In relazione al primo motivo di ricorso la Cassazione ricorda che la Corte d'Appello ha escluso che la lavoratrice abbia abusato dei permessi previsti dalla 104 per assistere il fratello solo perché nel pomeriggio del 24 dicembre ha trascorso con lui 20 minuti, restando poi a casa propria a disposizione del parente da assistere. Per la giurisprudenza costituiscono abuso dei suddetti permessi, condotte ben più gravi, come recarsi in vacanza o attendere ad attività di interesse personale o similari. Condotte che denotano in sostanza in modo più marcato una violazione del principio di buona fede nei rapporti con il datore e abuso del diritto.

Infondata e non provata poi la contestazione datoriale sullo svolgimento dei fatti verificatisi il 24 dicembre, mentre è risultata dimostrata la circostanza che la donna fosse rimasta a casa per l'intera mattina a disposizione del fratello, che avrebbe potuto chiedere la sua assistenza, come si è in effetti verificato, anche se poi dopo il parente ha preferito recarsi autonomamente a casa propria e farsi raggiungere lì dalla sorella.

La Cassazione del resto ha già ribadito che "l'assistenza che legittima il beneficio in favore del lavoratore, pur non potendo intendersi esclusiva al punto da impedire a chi la offre di dedicare spazi temporali adeguati alle personali esigenze di vita, deve comunque garantire al familiare disabile in situazione di gravità di cui all'art. 3, comma 3, della l. n. 104 del 1992 un intervento assistenziale di carattere permanente, continuativo e globalesolo ove venga a mancare del tutto il nesso causale tra assenza dal lavoro ed assistenza al disabile, si è in presenza di un uso improprio o di un abuso del diritto ovvero di una grave violazione dei doveri di correttezza e buona fede sia nei confronti del datore di lavoro che dell'ente assicurativo che genera la responsabilità del dipendente."

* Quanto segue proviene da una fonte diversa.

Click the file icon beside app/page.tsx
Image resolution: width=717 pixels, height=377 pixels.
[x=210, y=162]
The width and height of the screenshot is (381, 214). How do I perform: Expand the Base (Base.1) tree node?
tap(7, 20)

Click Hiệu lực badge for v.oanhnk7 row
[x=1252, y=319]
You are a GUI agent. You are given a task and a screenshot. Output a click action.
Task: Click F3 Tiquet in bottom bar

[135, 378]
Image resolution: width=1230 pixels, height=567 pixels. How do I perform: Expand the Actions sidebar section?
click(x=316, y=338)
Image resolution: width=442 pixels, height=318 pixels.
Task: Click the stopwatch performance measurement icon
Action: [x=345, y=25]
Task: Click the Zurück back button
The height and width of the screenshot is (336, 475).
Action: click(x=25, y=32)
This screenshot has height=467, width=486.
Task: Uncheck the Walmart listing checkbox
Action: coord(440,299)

In relazione al secondo motivo infine gli Ermellini evidenziano come la Corte d'Appello abbia ritenuto superata ogni argomentazione sulla mancata offerta della prestazione lavorativa da parte delle lavoratrice, per aver optato per la fruizione del permesso a giorni e non a ore. Opzione che quindi esclude ad origine un frazionamento orario del permesso.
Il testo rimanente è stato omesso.